§ **EXTRAIT DU TEXTE**
□ □ □
« Alfred Dreyfus. Vérité et justice » au Musée d’Art et d’Histoire du Judaïsme

Il est des noms propres qui, à eux seuls, résument une époque, un mouvement, une idée, au point que, le temps passant, l’homme qui le porta s’efface devant le mythe. Tel est le cas de Dreyfus !

L’exposition actuellement présentée au Musée d’Art et d’Histoire du Judaïsme se propose de retrouver la vie, l’épaisseur de vécu, la chair de l’homme, Alfred Dreyfus. Voici presque vingt ans, en 2006, dans ce même musée, une précédente exposition s’intitulait L’affaire Dreyfus et s’intéressait quasi exclusivement aux méandres judiciaires d’une accusation aux forts relents d’antisémitisme. Celle qui nous est proposée depuis le 13 mars s’intitule Alfred Dreyfus. Retour à l’homme.

L’affaire, on la connaît. Elle nous a été à maintes reprises racontée et chacun a conscience – quoique, parfois, il en est qui doutent encore – qu’à ce stade de mensonge, de dissimulation et de manipulation, on ne peut plus parler d’ « erreur judiciaire » mais véritablement d’un crime d’Etat.

Il est obligatoire, bien entendu, que l’exposition revienne sur les données de l’Affaire. On savourera, par exemple, de voir figurer parmi les pièces présentées le fameux « Diagramme dit « redan » d’Alphonse Bertillon », daté de 1894, une pièce par laquelle Bertillon, chef de l’identification judiciaire considéré comme le père de la police scientifique, prétendait démontrer la culpabilité de Dreyfus. Si, d’après Bertillon, le célèbre « bordereau » ne pouvait être attribué qu’à Dreyfus, c’était parce que l’écriture qui y figurait ne ressemblait pas du tout à celle de Dreyfus. Bertillon proposait sa théorie de l’auto-forgerie : l’écriture était différente parce que Dreyfus l’avait contrefaite. On admirera la scientificité de la démonstration !

Mais surtout, l’exposition resitue l’homme, Dreyfus, dans son époque car, dans cette affaire, on a trop souvent néantisé l’accusé. On l’a trop souvent présenté comme une sorte de co-responsable ; à en croire les portraits dressés par les accusateurs, Dreyfus se serait montré l’idéale victime expiatoire, le mouton complaisant et docile qui accepte les ciseaux du tondeur et le couteau du boucher. Or, s’il est exact qu’Alfred Dreyfus était timide, pudique et réservé, s’il est vrai qu’il raisonnait en scientifique et en militaire avec logique et méthode, en revanche jamais il ne cessa de proclamer son innocence et de chercher les preuves de celle-ci. L’armée accusait Dreyfus mais celui-ci n’a jamais assumé cette culpabilité.
□ □ □
§ **EXTRAIT DES DONNÉES**
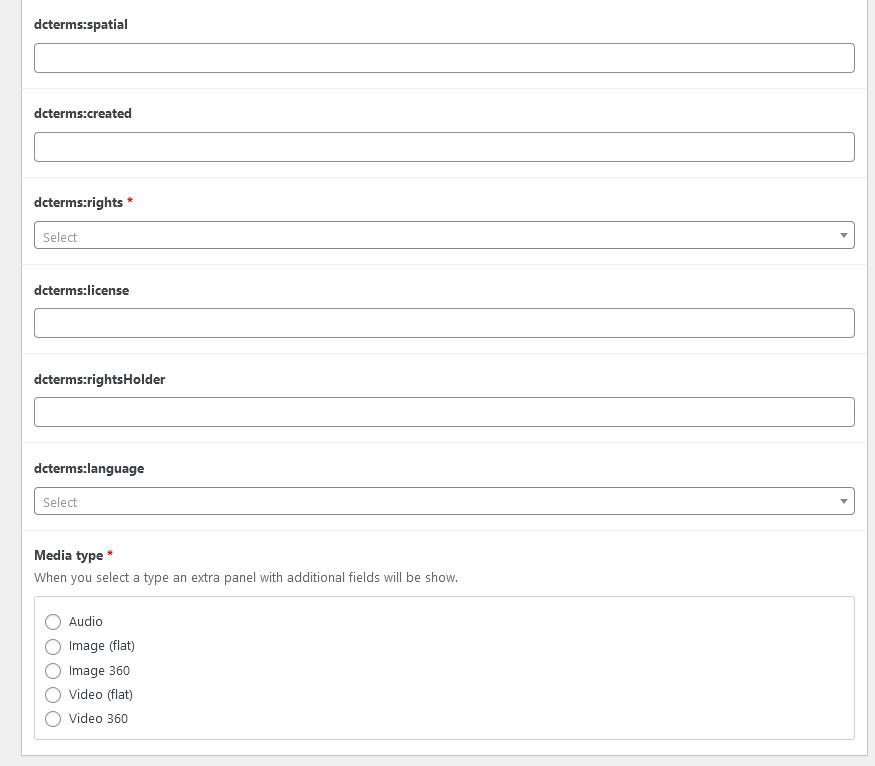This screenshot has height=766, width=875.
Task: Focus the dcterms:spatial text field
Action: [x=444, y=58]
□ □ □
§ **CONSIGNES**
(a) Dans le texte sur l'exposition consacrée à Alfred Dreyfus, relevez tous les adjectifs qui décrivent le caractère de Dreyfus dans la phrase qui commence par « Or, s'il est exact ».
(b) Rédigez la suite du texte sur l'exposition consacrée à Alfred Dreyfus, à partir de la dernière phrase présentée.

§ **CORRIGÉS**
(a) timide, pudique, réservé

(b)
Alfred était juif alsacien, fils d’un couple qui avait fièrement opté pour la nationalité française en 1871, et lui-même, s’il avait épousé une jeune fille de la communauté juive, ne fut jamais pratiquant. L’idéal de Dreyfus était le métier des armes, son idéal était celui de la mère Patrie, et lorsque, bien longtemps après la réhabilitation, la France fut prise dans la tourmente de la Grande Guerre, il partit, accompagné de son fils Pierre, combattre au Chemin des Dames.

Oui mais… Même s’il était non-observant, Alfred Dreyfus demeurait juif et, dans la France d’alors, ce statut seul était problématique.

Nous sommes à la fin du XIXème siècle, l’époque est dite belle : les élégantes peintes par James Tissot peuplent les soirées et Loïe Fuller danse à moitié nue aux Folies Bergères. L’époque n’est pas que belle, elle est également rude : les attentats anarchistes mènent à l’instauration des lois scélérates ; les scandales politico-financiers, dont celui de Panama, se succèdent ; le général Boulanger tente un maladroit coup d’état ; les ouvriers, las de leurs salaires de misère, mènent de grandes grèves. A cette agitation généralisée, on cherche des coupables. Edouard Drumont croit les avoir identifiés et les désigne dans son pamphlet à succès tirés à cent quatorze reprises en un an : La France juive. L’antisémitisme se répand en France, ainsi que s’en étonne le suisse Félix Vallotton en arrivant. On est antisémite sans masques, on s’en amuse, on s’y complait. On se bat en duel pour défendre ses idées racistes. Edgar Degas lui-même, lorsqu’il peint Le général Mellinet et le grand rabbin Astric, déforme les traits du rabbin et en allonge le nez, selon les normes de la caricature la plus grossière.

Cet antisémitisme, Alfred Dreyfus l’a déjà rencontré dès l’Ecole de Guerre, si bien que, lorsqu’en 1894, le fameux bordereau viendra confirmer qu’il y a un traître à l’Etat major des Armées, il paraît évident pour tout le monde que ce ne peut être qu’un juif. Et personne en France jusqu’en 1897, jusqu’aux premières recherches menées par Bernard Lazare, ne met en doute le fait que Dreyfus soit coupable. Personne ne s’étonne qu’il eût été expédié à l’Ile du Diable, seul, enchainé à son lit chaque nuit, mangé par la vermine et ne possédant, en tout et pour tout, qu’une unique photo de ses enfants.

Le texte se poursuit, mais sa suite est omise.